May 25, 1999 | Witness the archetypal ex-wife: She is uncooperative and bitchy. She sets unreasonable guidelines. She moves the kids out of state. She is manipulative. She sleeps with your lawyer. She jacks up the child support and spends the money on herself. The anger divorced men feel is palpable. And justly so.

The estimated 42 percent of men who fade out of their children's lives after a divorce are in pain. That they lost their children -- and their money -- is all her fault. Some men are egalitarian enough to shift the focus to themselves. An old student of mine said he thought it was best for his child if he simply disappeared; the back and forth between parents was too hard on the boy. He nobly gave his son up so the boy could be adopted by his stepfather. My therapist's ex-husband told her that it was too painful for him to see their child every other week. He couldn't take the heartbreak; he loved his boy too much. She volunteered this information to me when I was sitting on her couch, seeking ways to maintain contact with my own son in the midst of a bitter breakup. Despite her suggestions, I did not want to join the pack of fathers slouching toward invisibility.

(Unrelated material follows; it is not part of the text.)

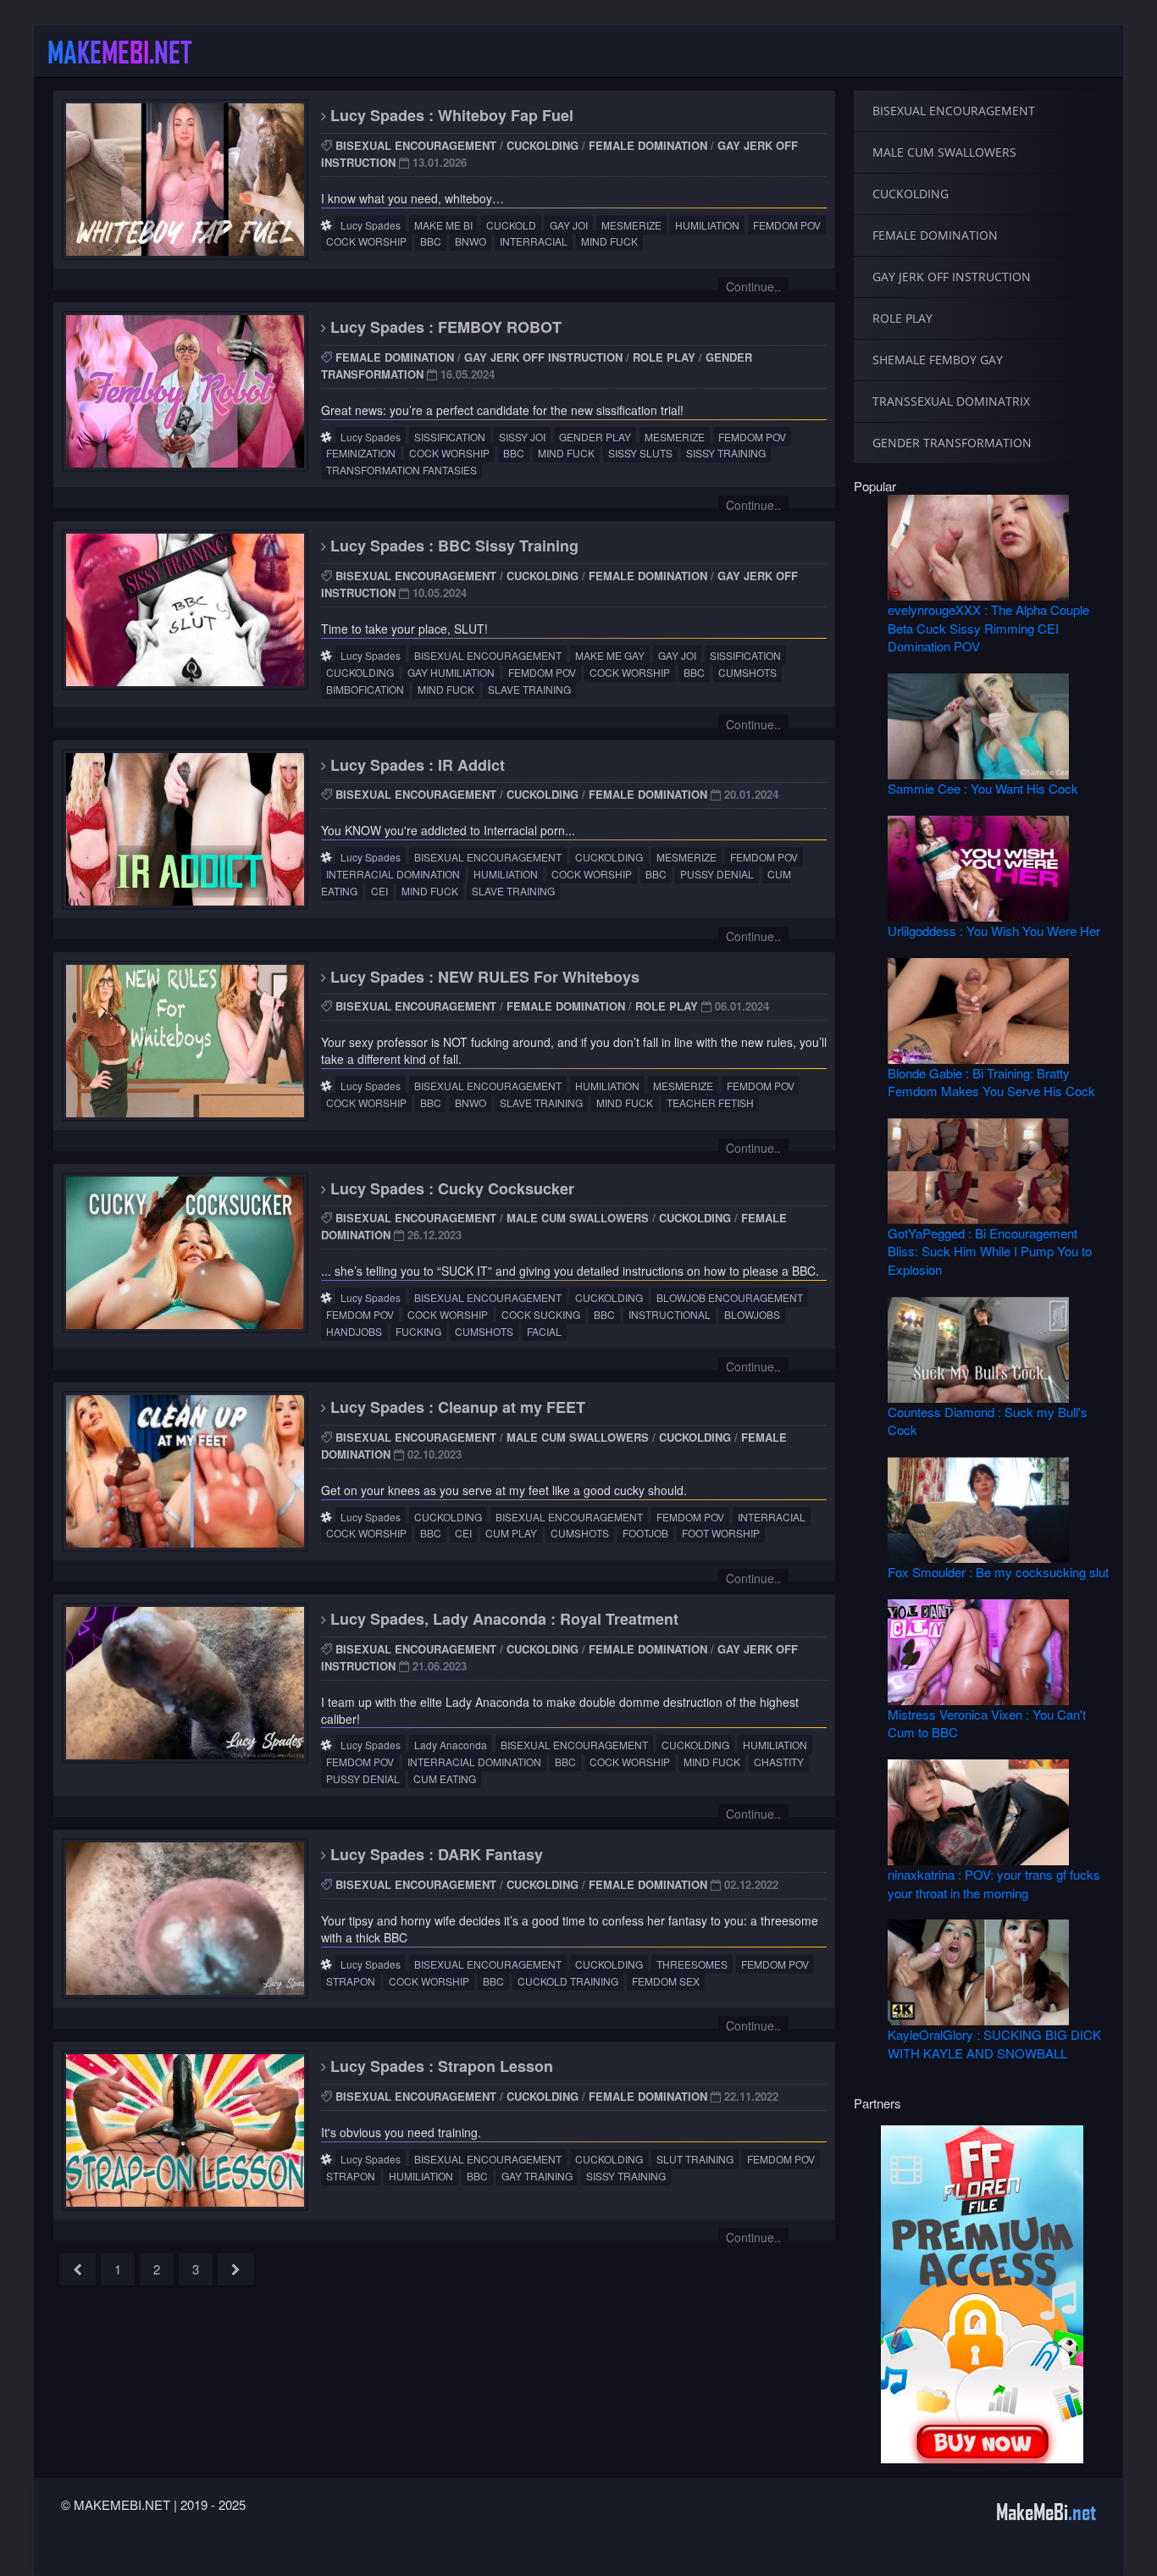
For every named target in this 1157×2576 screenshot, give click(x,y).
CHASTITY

Actually, I was already invisible as a father to everyone but my son, Jordan. I am a woman after all. A female father, as it were. I'm gay, and my ex-girlfriend of seven years turned uncooperative and bitchy when it came to letting me see my son. Five years into our relationship, we had Jordan, but since she birthed him, the law was on her side. Unlike a "real," biological parent, I didn't exist in the eyes of the law. In fact, acknowledging my existence might have endangered Jordan's relationship, not only with me, but also with his mother. We live in Florida, and here, announcing that you are lesbian is reason enough to lose your child, even if you are the biological parent. As recently as 1996 a judge awarded custody of a child to her father, a convicted murderer, because the child's mother was a lesbian, and therefore legally unfit. Florida is also the only state that legally prohibits gays from adopting children or acting as foster parents.

Like heterosexual couples, gay partners can establish one another as legal guardian in the event that one or the other parent dies. The problem is that these wishes may not be enforced by the courts, depending on where you live. However, the situation is improving. About 20 states allow second parent adoptions, in which one partner adopts the child of the parent who already had legal custody, either through adoption or birth.

In 1989, the year before Jordan was born, Minnie Bruce Pratt published "Crime Against Nature," a collection of poems about losing custody of her children because she wouldn't deny being a lesbian. She wrote: "If I had been more ashamed, if I had not wanted the world / If I had hid my lust, I might not have lost them. This is where the shame starts." I took her words to heart.

As if being invisible in the "law" wasn't enough, now that we were breaking up, I ceased to exist in my ex's eyes as well. Never mind that I had raised Jordan for two years; never mind that he considered me his parent too. One day, on my arrival at his preschool, he nearly tackled another kid in his hurry to reach me. "That's my daddy," he shouted. I guess I am a sort of daddy, the lesbian version of pater. The one who didn't give birth. The not-mother. The truth is though, I don't consider myself a father and Jordan has called me daddy only that one day. For most kids, though, people come in male-female pairs. They fill in the blanks the only way they know how. "Oh, you're not his mama? You must be his daddy." Never mind that I have ample breasts and a swivel in my hips.